Transcribe sin ningún cambio el pasaje del texto sobre los médicos de cabecera que va desde "No recuerdo que" hasta "de todo mal.".

───── Fragmento del texto ─────

Por
  • Carmen Puyó

Médicos de cabecera

Médico
Médicos de cabecera
Pixabay

Cuando era cría y tenía cualquier síntoma de enfermedad, catarro, gripe, falta de calcio o esos ganglios que a veces nos salían en la garganta, mi madre siempre nos llevaba a don Ángel, que era nuestro médico de cabecera. 

No recuerdo que hubiera entonces centros de salud. Para mí, don Ángel era eso, un ángel que me recetaba pastillas que me iban a hacer mucho bien y que, de vez en cuando, se convertía en una especie de diablo que me recetaba inyecciones. Para mí, aquel médico nuestro de cabecera era como un santón con el que me sentía segura, protegida de todo mal.

Han pasado los años, y veo que la medicina de familia es la que menos interesa de todas las especialidades. Lástima, porque no solo es necesaria y un pilar de nuestra sanidad pública, es importantísima. He tenido la suerte de tener médicos de familia estupendos en mi centro de salud, de esa clase de médicos que se acercan a ti, intuyen tus necesidades y te tratan con un respeto que, en muchas ocasiones, no se corresponde con el trato que les dan ni algunos pacientes ni nuestro sistema sanitario.

Bendita sanidad pública y benditos los médicos de familia. Los hemos visto pelear y aguantar y sufrir durante la pandemia, los hemos visto con su larga experiencia y sus muchos conocimientos tragar lo que no esta escrito, y con ganas de quejarse y morderse la lengua antes de dar una mala contestación a alguien. Y ahí han seguido aguantando, porque les gusta ser buenos médicos. Hay que cuidarlos, mimarlos, pagarles bien y procurarles las mejores condiciones de trabajo, en la ciudad y, sobre todo, en pueblos que, aunque perdidos, están llenos de vida y personas.

───── Material proporcionado ─────

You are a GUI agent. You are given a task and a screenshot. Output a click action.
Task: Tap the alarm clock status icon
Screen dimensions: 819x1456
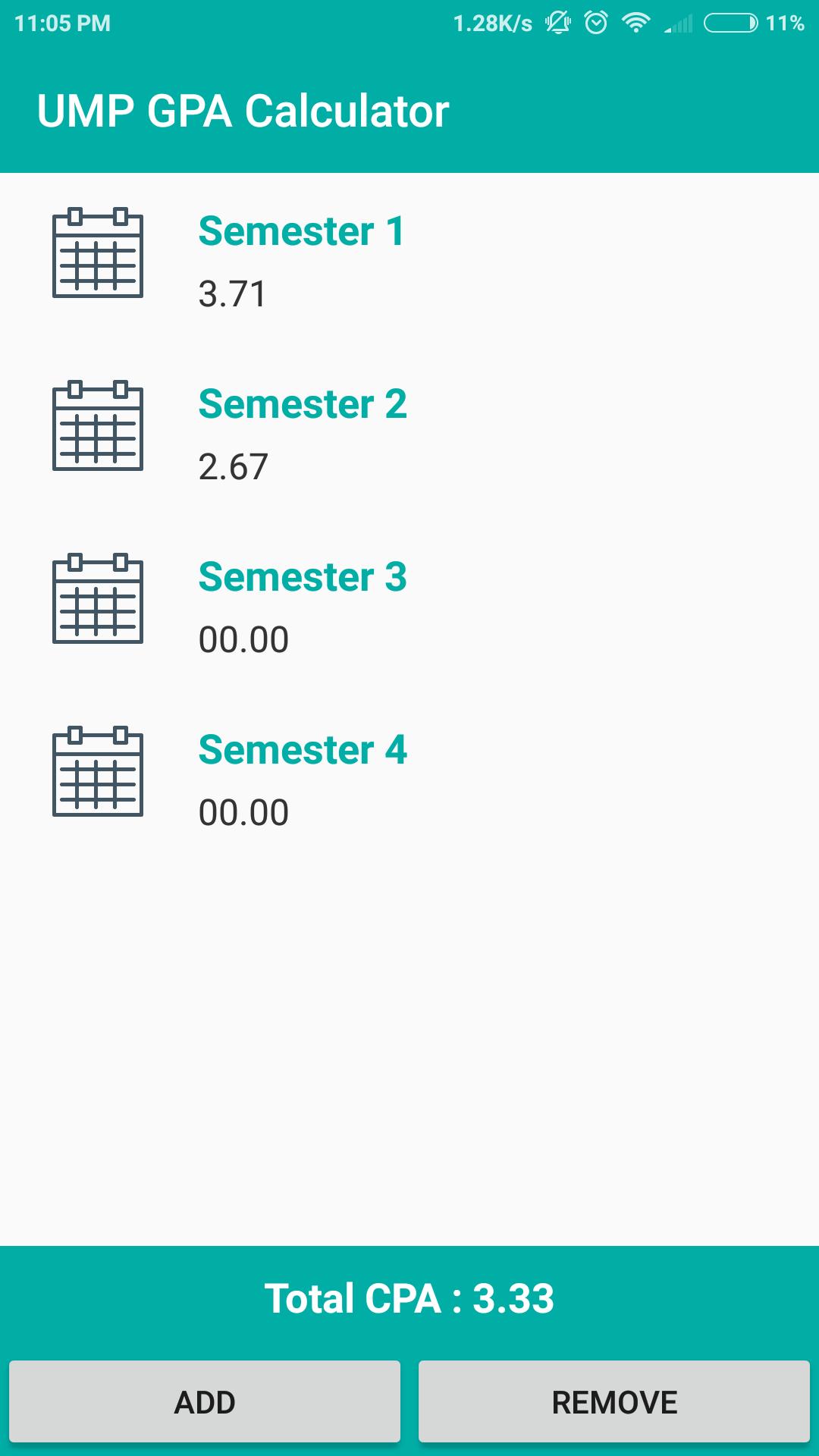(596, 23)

─────

-- Ejercicio resuelto --
No recuerdo que hubiera entonces centros de salud. Para mí, don Ángel era eso, un ángel que me recetaba pastillas que me iban a hacer mucho bien y que, de vez en cuando, se convertía en una especie de diablo que me recetaba inyecciones. Para mí, aquel médico nuestro de cabecera era como un santón con el que me sentía segura, protegida de todo mal.